§ **Problem description**
The response should hold every record from the listing that follows, verbatim, and no pictures.

[Start of section]

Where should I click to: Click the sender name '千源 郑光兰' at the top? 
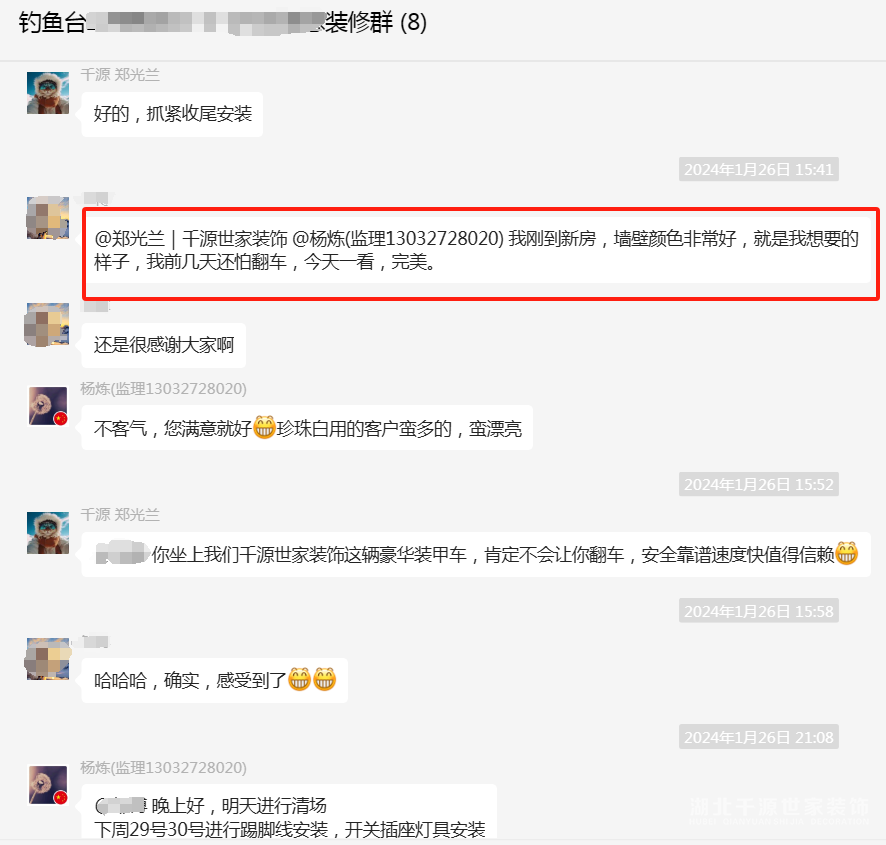[x=120, y=75]
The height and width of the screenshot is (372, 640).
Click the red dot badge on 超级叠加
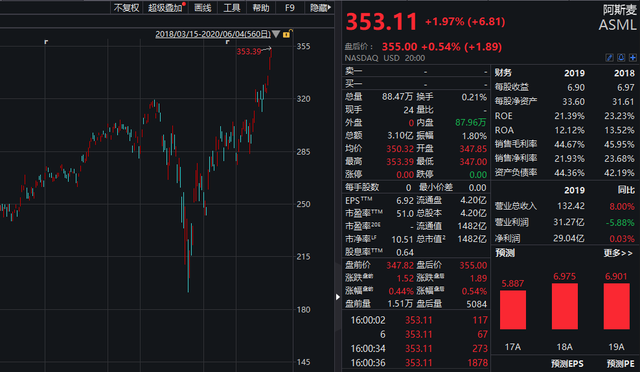[x=184, y=4]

[End of section]

§ **Task result**
Where should I click to: Click the sender name '千源 郑光兰' at the top? 
[x=120, y=75]
The height and width of the screenshot is (372, 640).
Click the red dot badge on 超级叠加
[x=184, y=4]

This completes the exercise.